TEXTO APRESENTADO.
---+---

Opinião
O ICMS e as compras pelas internet
Rogério Gallo
O comércio eletrônico é uma realidade do nosso tempo. De casa, do trabalho, de qualquer lugar, pode-se efetuar compras, por smartphones, de plataformas de vendas pela internet nacionais ou estrangeiras.
As compras pela internet de plataformas internacionais são juridicamente equiparadas às operações ocorridas dentro do território nacional para efeito de cobrança do ICMS. Em suma, aplica-se a alíquota modal dos respectivos estados, se não houver benefício fiscal que a reduza.
Até o dia 31 de março do corrente ano, todos os Estados cobravam a alíquota de 17% (dezessete por cento) sobre o valor total da compra, acrescido das despesas aduaneiras.
A partir desta data, os estados da federação puderam optar entre duas alíquotas: 17% ou 20%. A possibilidade de opção foi estabelecida no Convênio CONFAZ 135, de 6 de dezembro de 2024, que alterou o Convênio CONFAZ 81, de 22 de junho de 2023, que previa apenas a opção de alíquota do ICMS em 17%.
Assim, dez estados da federação optaram por adotar a alíquota de 20% (vinte por cento), já que muitos deles possuem alíquotas padrão de ICMS de 20% ou superior.
Em razão dos princípios da anterioridade e da noventena, que protegem o contribuinte de surpresas tributárias, a cobrança da nova alíquota poderia ocorrer apenas no ano de 2025 (ano subsequente ao do Convênio) e depois de decorridos 90 (noventa) dias, que deságua exatamente no dia 1 de abril.
Por isso, tem-se visto a ampla divulgação na mídia sobre o aumento das alíquotas de ICMS das compras pela internet em plataformas estrangeiras. Em Mato Grosso, contudo, a opção foi pelo não aumento da carga tributária sobre estas compras pela internet.
Mato Grosso está entre os estados que manteve a sua alíquota padrão (modal) para estas compras, de acordo com o convênio do CONFAZ.

---+---

Registros do conjunto de dados
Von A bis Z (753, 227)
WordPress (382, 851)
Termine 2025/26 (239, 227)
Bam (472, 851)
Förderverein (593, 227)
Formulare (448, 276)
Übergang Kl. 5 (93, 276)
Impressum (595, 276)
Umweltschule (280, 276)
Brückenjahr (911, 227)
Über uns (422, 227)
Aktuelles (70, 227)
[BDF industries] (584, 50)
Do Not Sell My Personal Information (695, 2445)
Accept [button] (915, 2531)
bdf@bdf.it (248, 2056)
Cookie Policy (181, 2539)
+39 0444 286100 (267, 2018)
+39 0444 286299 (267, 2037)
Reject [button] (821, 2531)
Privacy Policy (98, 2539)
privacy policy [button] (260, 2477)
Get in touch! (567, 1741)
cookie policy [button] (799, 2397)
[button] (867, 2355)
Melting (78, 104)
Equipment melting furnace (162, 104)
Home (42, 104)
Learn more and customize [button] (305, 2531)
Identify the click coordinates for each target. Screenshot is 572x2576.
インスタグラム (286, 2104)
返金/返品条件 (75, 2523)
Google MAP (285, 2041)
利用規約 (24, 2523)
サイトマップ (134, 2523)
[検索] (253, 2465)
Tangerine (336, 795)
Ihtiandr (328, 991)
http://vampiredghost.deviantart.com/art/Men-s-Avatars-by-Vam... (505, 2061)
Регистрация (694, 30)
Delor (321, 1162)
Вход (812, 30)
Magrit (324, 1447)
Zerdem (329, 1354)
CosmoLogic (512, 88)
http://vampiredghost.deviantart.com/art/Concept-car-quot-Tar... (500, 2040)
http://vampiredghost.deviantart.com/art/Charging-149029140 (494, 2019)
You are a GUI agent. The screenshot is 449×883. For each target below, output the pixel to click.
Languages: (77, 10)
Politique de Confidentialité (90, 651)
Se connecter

---+---

QUESTÕES DO MATERIAL.
• 1. Extraia do texto sobre o ICMS nas compras pela internet o trecho entre "Por isso, tem-se" e "compras pela internet.", inclusive.
• 2. Indique se cada afirmação está de acordo com o texto sobre o ICMS nas compras pela internet. Responda sim ou não e cite literalmente as palavras do texto que decidem cada caso.
(a) Até 31 de março, todos os estados cobravam a alíquota de 17% sobre essas compras.
(b) Mato Grosso passou a adotar a alíquota de 20% para essas compras.
(c) Doze estados da federação optaram pela alíquota de 20%.
• 3. Prossiga com o texto sobre o ICMS nas compras pela internet a partir da última frase apresentada.

RESULTADOS DAS ATIVIDADES.
• 1.
Por isso, tem-se visto a ampla divulgação na mídia sobre o aumento das alíquotas de ICMS das compras pela internet em plataformas estrangeiras. Em Mato Grosso, contudo, a opção foi pelo não aumento da carga tributária sobre estas compras pela internet.

• 2.
(a) Sim: "Até o dia 31 de março do corrente ano, todos os Estados cobravam a alíquota de 17% (dezessete por cento) sobre o valor total da compra".
(b) Não: "Em Mato Grosso, contudo, a opção foi pelo não aumento da carga tributária sobre estas compras pela internet."
(c) Não: "dez estados da federação optaram por adotar a alíquota de 20% (vinte por cento)".

• 3.
O fundamento desta decisão reside no fato de que, caso o governo do Estado optasse pelo aumento da alíquota nas compras pela internet de plataformas estrangeiras, a alíquota padrão para as demais operações com mercadorias e serviços ocorridos dentro do país também deveria ser aumentada na mesma proporção, tendo em vista que as importações, como já foi dito, são equiparadas a operações ocorridas dentro do território nacional.
Isso acarretaria, portanto, em aumento de carga tributária no Estado para todos os contribuintes, inclusive para aqueles que não fazem compras pela internet, o que não seria justo tampouco razoável.
Além disso, o equilíbrio das contas públicas alcançado com o ajuste realizado a partir de 2019, com a adoção de medidas importantes como a Lei de Responsabilidade Fiscal Estadual, conferiu ao estado a maior avaliação de capacidade de pagamento atribuída pela Secretaria do Tesouro Nacional e, ainda, recordes de investimentos com recursos próprios acima de 15% de sua receita corrente líquida em todos os anos.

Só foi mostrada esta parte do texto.